__Ваша задача__
Приведите заново весь отрывок о биографии Эйзенштейна, слово в слово.

__Выбранный отрывок__
▼
Крошить целлулоид, высекая из глыбы чужого произведения своё собственное, было увлекательно — так многое очутилось внезапно на кончиках пальцев. Актёры, чьи фигурки мелькали в квадратах кадров и мусором сыпались под стол; зрители, кому ещё только предстояло увидеть фильму; режиссёр, далёкий Фриц Ланг, — все они подчинялись взмаху его инструмента.
Щёлк! — он словно хирург со скальпелем.
Щёлк! — да будет воля моя.
Щёлк! — вот и готова фильма».
Перенимать чужую логику — всегда трудный процесс. Зато есть шанс получить настоящий снимок другого ума, другой реальности. Об этом, кстати, говорил сам Эйзенштейн. Вспоминая, как пытался учить японский, режиссёр писал в тексте «Как я стал режиссёром»: «Труднейшее — не запомнить слова, труднейшее — это постигнуть тот необычайный для нас ход мышления, которым выстраиваются восточные обороты речи, построения предложений, словосочетания, словоначертания и т. д.».
Вот и его биография могла стать чем-то таким: увлекательным учебником чужого языка, картой странного ума и странного времени. Вместо этого получилось сотворить такого Эйзена-лайт и ходить с ним по кругу, ища более или менее удачные аналогии с нашим днём, чтоб зацепить читателя узнаванием. Не забудем фантазии про нафталин и варенье. Будь они поострее, в стиле анекдотов Хармса («Когда Пушкин сломал себе ноги, то стал передвигаться на колёсах»), — могли бы сработать как дзен-буддийская пощёчина зрителю, на секунду выбивающая его из сна обыденности. Но недотягивают, остаются скорее чем-то приятно-салонным, буржуазным, нежели сталью и целлулоидом нового советского кино.
▲
__Строки из набора данных__
▼
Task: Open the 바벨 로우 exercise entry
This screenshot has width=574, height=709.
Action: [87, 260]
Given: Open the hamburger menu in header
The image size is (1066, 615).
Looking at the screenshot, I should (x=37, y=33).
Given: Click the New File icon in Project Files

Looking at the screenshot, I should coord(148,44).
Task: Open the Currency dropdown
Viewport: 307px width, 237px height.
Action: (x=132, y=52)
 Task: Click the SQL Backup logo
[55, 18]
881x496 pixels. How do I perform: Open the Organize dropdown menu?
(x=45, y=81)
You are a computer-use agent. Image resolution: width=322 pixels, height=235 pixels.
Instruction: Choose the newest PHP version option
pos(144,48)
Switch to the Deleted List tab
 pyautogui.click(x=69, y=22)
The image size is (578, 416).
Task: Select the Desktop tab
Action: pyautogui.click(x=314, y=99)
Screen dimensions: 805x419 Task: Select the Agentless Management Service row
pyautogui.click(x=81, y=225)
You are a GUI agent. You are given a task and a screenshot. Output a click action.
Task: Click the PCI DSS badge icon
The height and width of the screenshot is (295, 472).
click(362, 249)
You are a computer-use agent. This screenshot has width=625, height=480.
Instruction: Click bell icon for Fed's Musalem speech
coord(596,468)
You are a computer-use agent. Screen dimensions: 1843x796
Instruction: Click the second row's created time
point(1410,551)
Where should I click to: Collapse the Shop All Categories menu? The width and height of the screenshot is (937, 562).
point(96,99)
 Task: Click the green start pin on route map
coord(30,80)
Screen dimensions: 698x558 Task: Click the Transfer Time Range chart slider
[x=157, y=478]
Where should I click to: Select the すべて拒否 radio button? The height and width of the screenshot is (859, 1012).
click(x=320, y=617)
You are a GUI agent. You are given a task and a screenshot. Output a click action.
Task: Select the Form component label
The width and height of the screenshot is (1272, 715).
▲
__Результат задачи__
Крошить целлулоид, высекая из глыбы чужого произведения своё собственное, было увлекательно — так многое очутилось внезапно на кончиках пальцев. Актёры, чьи фигурки мелькали в квадратах кадров и мусором сыпались под стол; зрители, кому ещё только предстояло увидеть фильму; режиссёр, далёкий Фриц Ланг, — все они подчинялись взмаху его инструмента.
Щёлк! — он словно хирург со скальпелем.
Щёлк! — да будет воля моя.
Щёлк! — вот и готова фильма».
Перенимать чужую логику — всегда трудный процесс. Зато есть шанс получить настоящий снимок другого ума, другой реальности. Об этом, кстати, говорил сам Эйзенштейн. Вспоминая, как пытался учить японский, режиссёр писал в тексте «Как я стал режиссёром»: «Труднейшее — не запомнить слова, труднейшее — это постигнуть тот необычайный для нас ход мышления, которым выстраиваются восточные обороты речи, построения предложений, словосочетания, словоначертания и т. д.».
Вот и его биография могла стать чем-то таким: увлекательным учебником чужого языка, картой странного ума и странного времени. Вместо этого получилось сотворить такого Эйзена-лайт и ходить с ним по кругу, ища более или менее удачные аналогии с нашим днём, чтоб зацепить читателя узнаванием. Не забудем фантазии про нафталин и варенье. Будь они поострее, в стиле анекдотов Хармса («Когда Пушкин сломал себе ноги, то стал передвигаться на колёсах»), — могли бы сработать как дзен-буддийская пощёчина зрителю, на секунду выбивающая его из сна обыденности. Но недотягивают, остаются скорее чем-то приятно-салонным, буржуазным, нежели сталью и целлулоидом нового советского кино.